Copy the entries word for word, from the line containing "You are a GUI" through the end of the entries, both ends included. Leave the pictures out.

** start of Data provided **

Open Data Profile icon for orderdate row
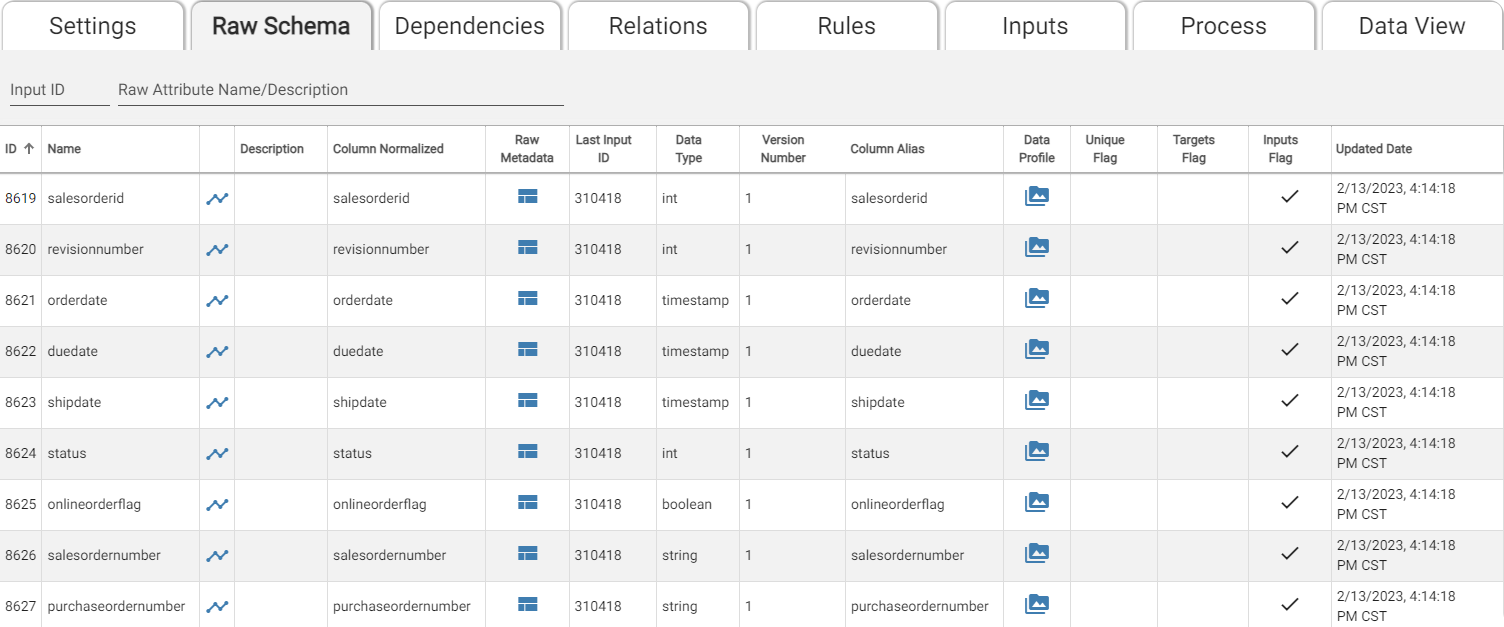point(1037,299)
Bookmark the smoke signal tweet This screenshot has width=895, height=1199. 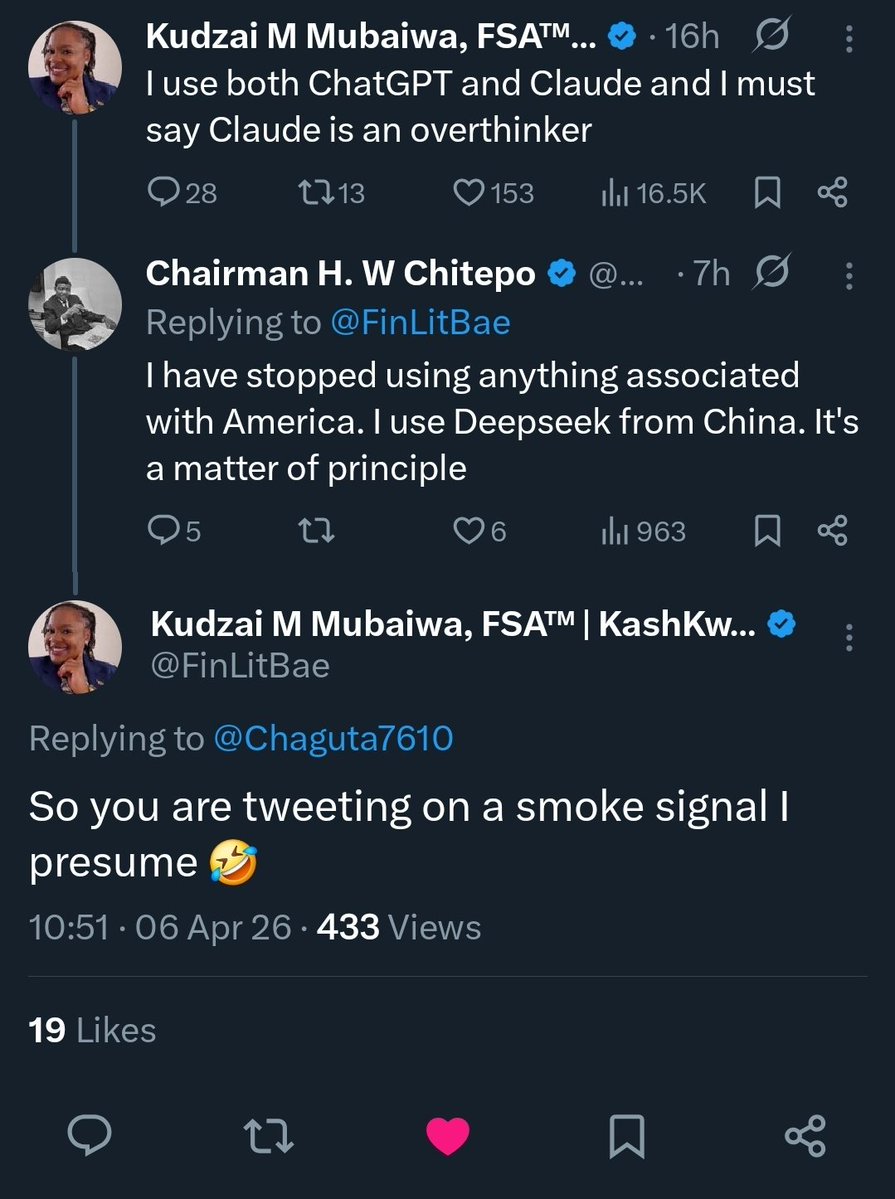(x=627, y=1135)
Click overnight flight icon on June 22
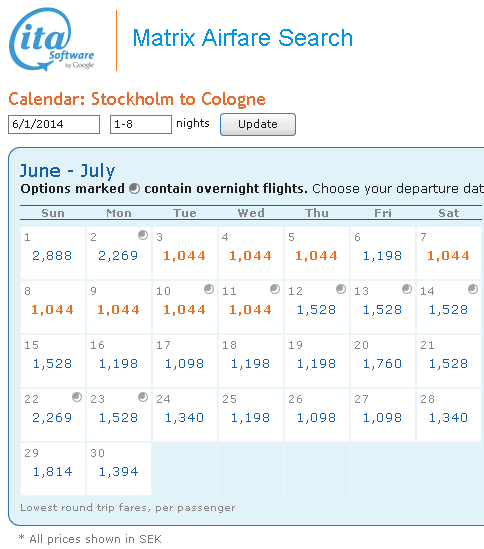The image size is (484, 549). [x=77, y=397]
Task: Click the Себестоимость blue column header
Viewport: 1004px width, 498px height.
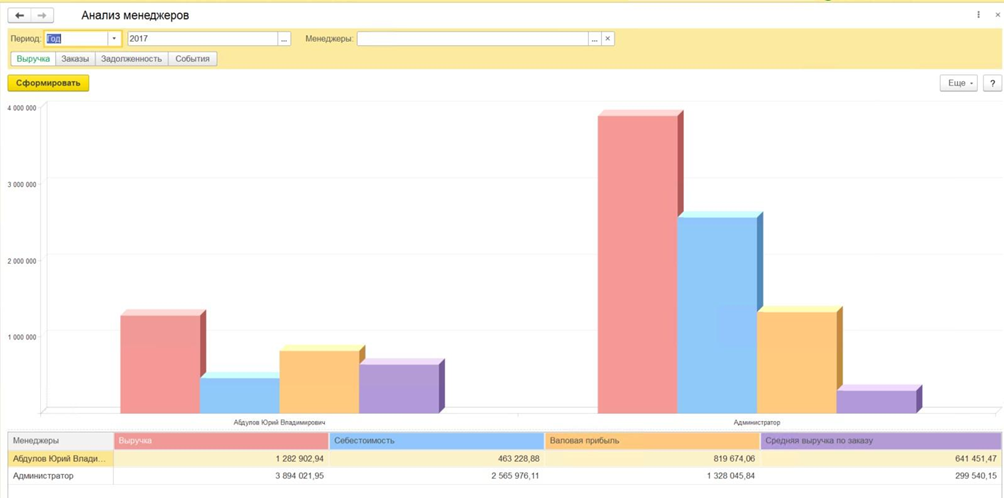Action: pyautogui.click(x=436, y=441)
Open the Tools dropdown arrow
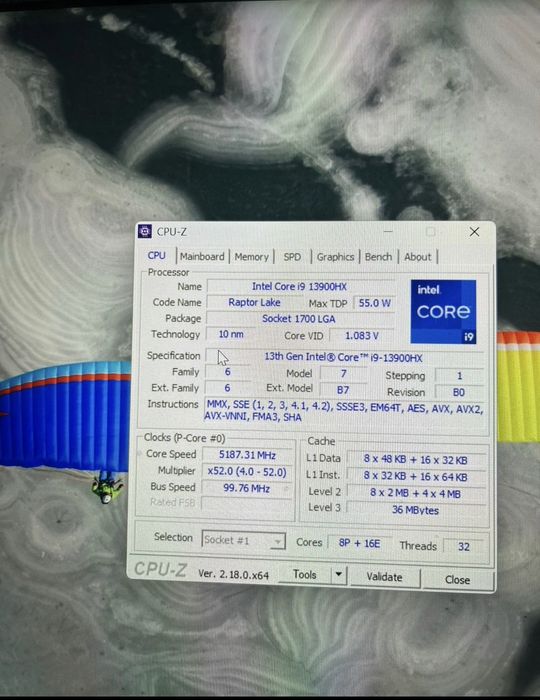Viewport: 540px width, 700px height. click(x=339, y=575)
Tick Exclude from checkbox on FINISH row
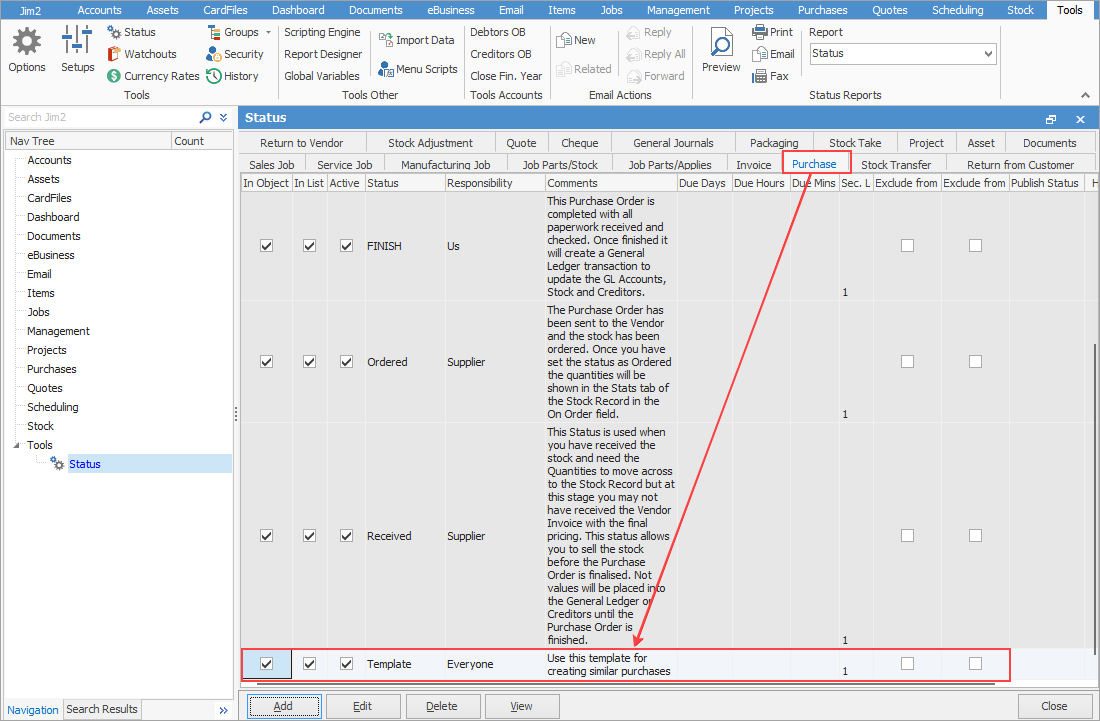This screenshot has width=1100, height=721. coord(907,246)
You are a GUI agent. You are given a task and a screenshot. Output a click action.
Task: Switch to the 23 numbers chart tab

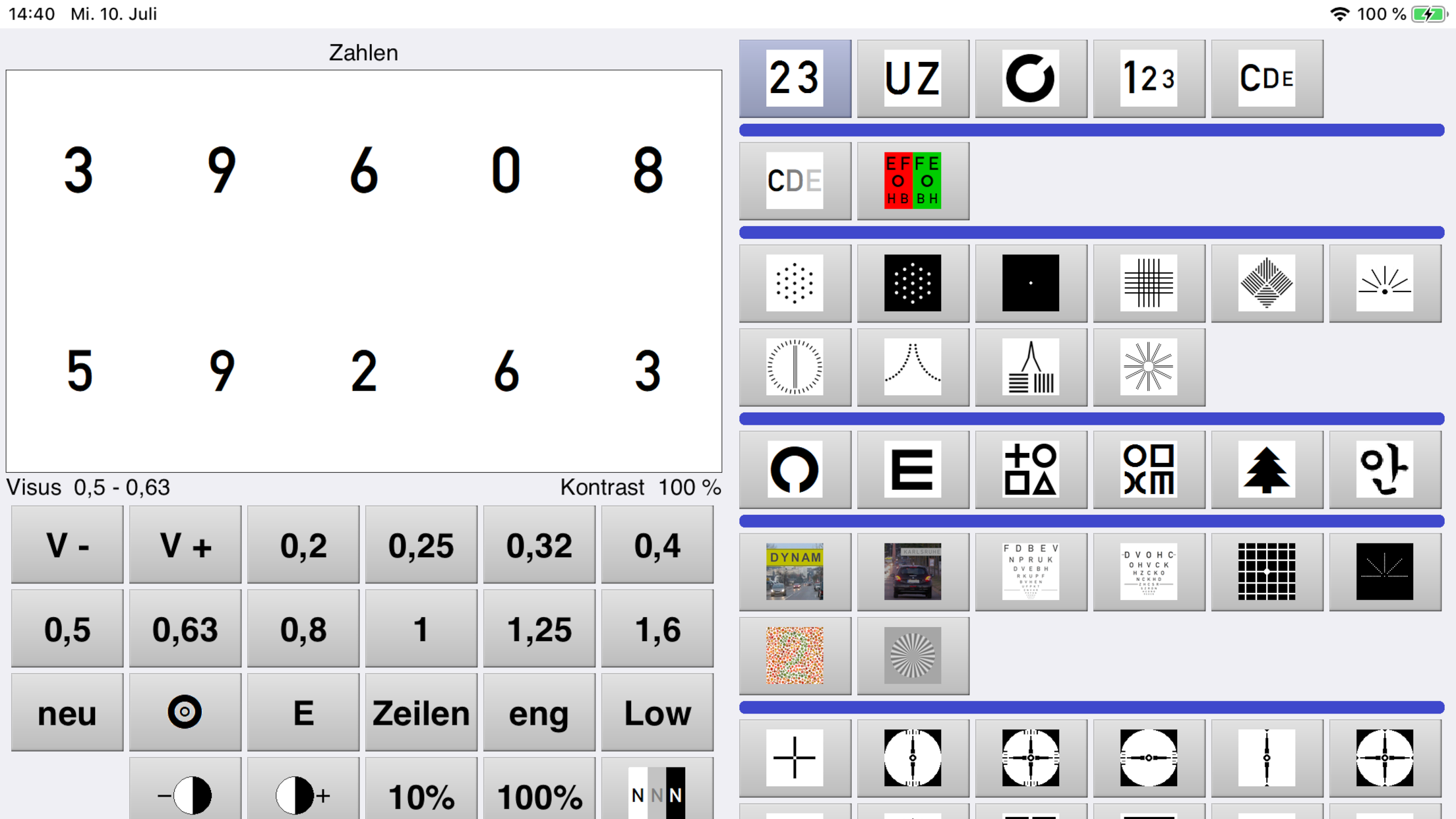[x=795, y=78]
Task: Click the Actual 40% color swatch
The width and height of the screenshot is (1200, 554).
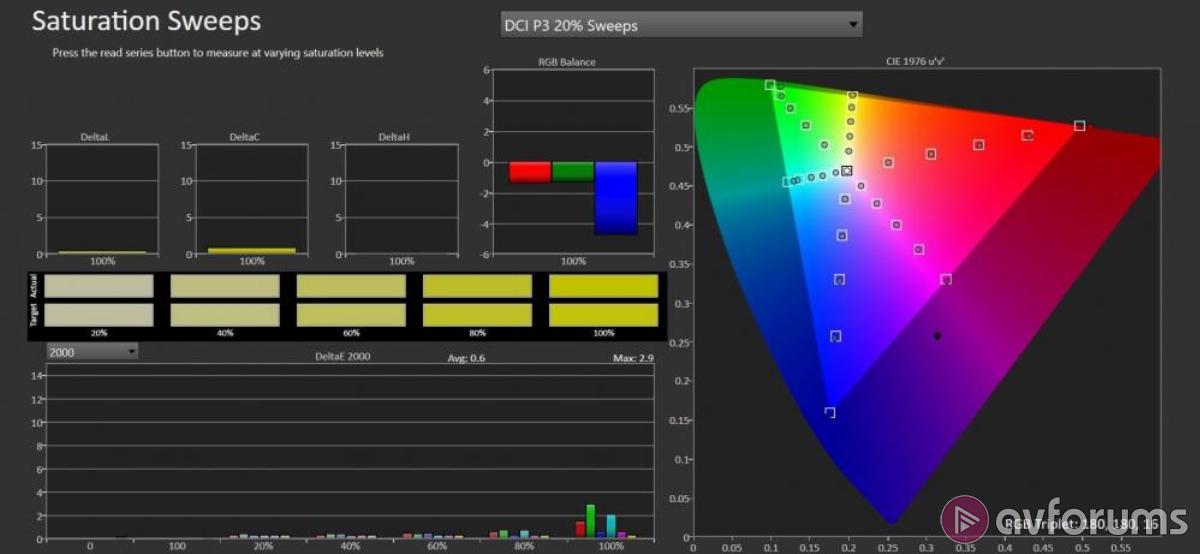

** end of Data provided **

* [Correct output]
You are a GUI agent. You are given a task and a screenshot. Output a click action.
Task: Switch to the 23 numbers chart tab

[x=795, y=78]
Task: Click the Actual 40% color swatch
The width and height of the screenshot is (1200, 554).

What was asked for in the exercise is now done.